Calculation Summary
NetworkX-based network analysis based on the weight of edges/path evaluated by mRNA sequence data (and possibly protein expression data set)
Full script is available HERE under Analysis section
Step 1
As introduced via Cytoscape, the user can construct the desired network and generate sif file by exporting the completed network.
Step 2: exporting mRNA sequence data based on the network node name
The python script exports the list of node names from the sif file, then construct another data tree of the mRNA sequence expression date from M1, M2, and M1M2 (M2 phenotype treated with M1 MEV).
The following is the example for the data structure the script generates from network file (sif) and mRNA sequence file (csv)
M1_data_set = {'NodeName_1': Expression_Value_from_mRNA_1,
'NodeName_2': Expression_Value_from_mRNA_2,
'NodeName_3': Expression_Value_from_mRNA_3,
'NodeName_4': Expression_Value_from_mRNA_4,
'NodeName_5': Expression_Value_from_mRNA_5,
...
'NodeName_N': Expression_Value_from_mRNA_N}
Step 3: ranking the node by 4 integers based on the expression level
Since the expression data provided by mRNA sequence analysis are not absolute scale, the script takes an arbitrary/abstract classification to evaluate the degree of expression by simple statistical tool, such as percentile
. For instance, the node or protein with expression falling into below 10% percentile is ranked as 1. The rest of ranking scheme is as the following:
if Exp_mRNA_Node <= percentile_10:
rank = 1
elif percentile_10 < Exp_mRNA_Node <= percentile_50:
rank = 2
elif percentile_50 < Exp_mRNA_Node <= percentile_95:
rank = 3
elif Exp_mRNA_Node > percentile_95:
rank = 4
This process is applied to all the cases such as data from M1, M2, and M1M2.
In the later, if node name does not appear in the mRNA sequence data, then 0 is assigned for its rank.
Step 4: assigning binary for fold change
In specific example of M1 repolarization, we are targeting M2 vs. M1M2. Specifically, the network is M1 polarization oriented. Thus, it is ideal to obtain up-regulated expression from M2 to M1M2.

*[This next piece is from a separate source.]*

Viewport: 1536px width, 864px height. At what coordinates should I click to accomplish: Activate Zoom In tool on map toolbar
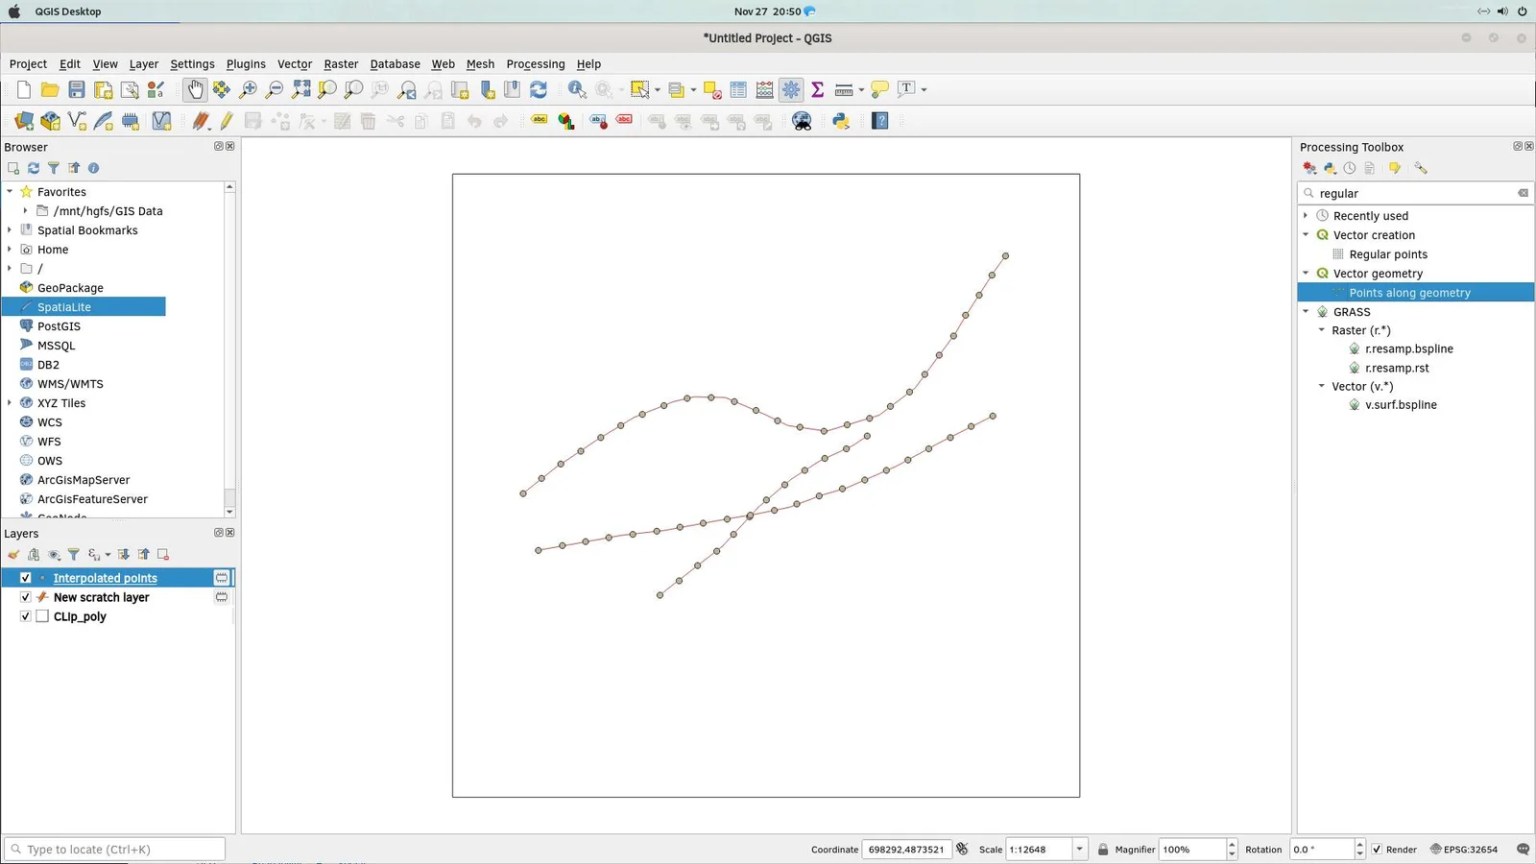click(x=247, y=89)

FC = Exp_mRNA_Node_M1M2/Exp_mRNA_Node_M2
if log2(FC) > 0:
"Up-Regulated" so it is 1
elif log2(FC) < 0:
"Down-Regulated" so it is -1
There are four cases we are analysing in this specific calculation
- M2 to M1M2
- M1M2 to M2
- M2 to M1
- M1 to M2
1 and 2 are complementary processes so case 1 is calculated as log2(M1M2/M2) and case 2 is negated case 1.
Step 5: weighing edges
This is a critical part of analysis.
In our scoring scheme, spontaneous path is expressed with low edge weight
Step 6: calculating the total cost of pathway mediated by a given receptor
There are four scores the script generate
M1_target
M2_target
M1_control
M2_control
target
means it is based on M2 and M1M2 dataset.
For instance, the score of M1_target
, in which M2 is being repolarized to M1M2, is a function of two variables, M2 expression and log2(FC[M2 to M1M2]). The details of calculation is shown in the weighing edge calculation or click HERE.
control
means it is based on M1 and M2 dataset.
For instance, the score of M1_control
, in which M2 is being repolarized to M1, is a function of two variables, M2 expression and log2(FC[M2 to M1]). Basically, replace Total FC_M2toM1M2
with Total FC_M2toM1
in the weighing edge calculation.
Step 7: final evaluation
All pathways (due to the limitation of our model) can go either M1 or M2 polarization as the final destination but their Scores obtained by this script reflect their roles in inflammation. To maximize the difference between pro- and anti-inflammatory receptors, we divide complementary scores.
For instance, instead of reporting or ranking the pathways based on M1_target
itself, we divide M1_target
by M2_target
.
In this specific example, we provide all the possible combinations, but M1_target/M2_control
should demonstrate the most robust score since the M2_control
conveys the most natural degree of receptor’s association with M2 polarization.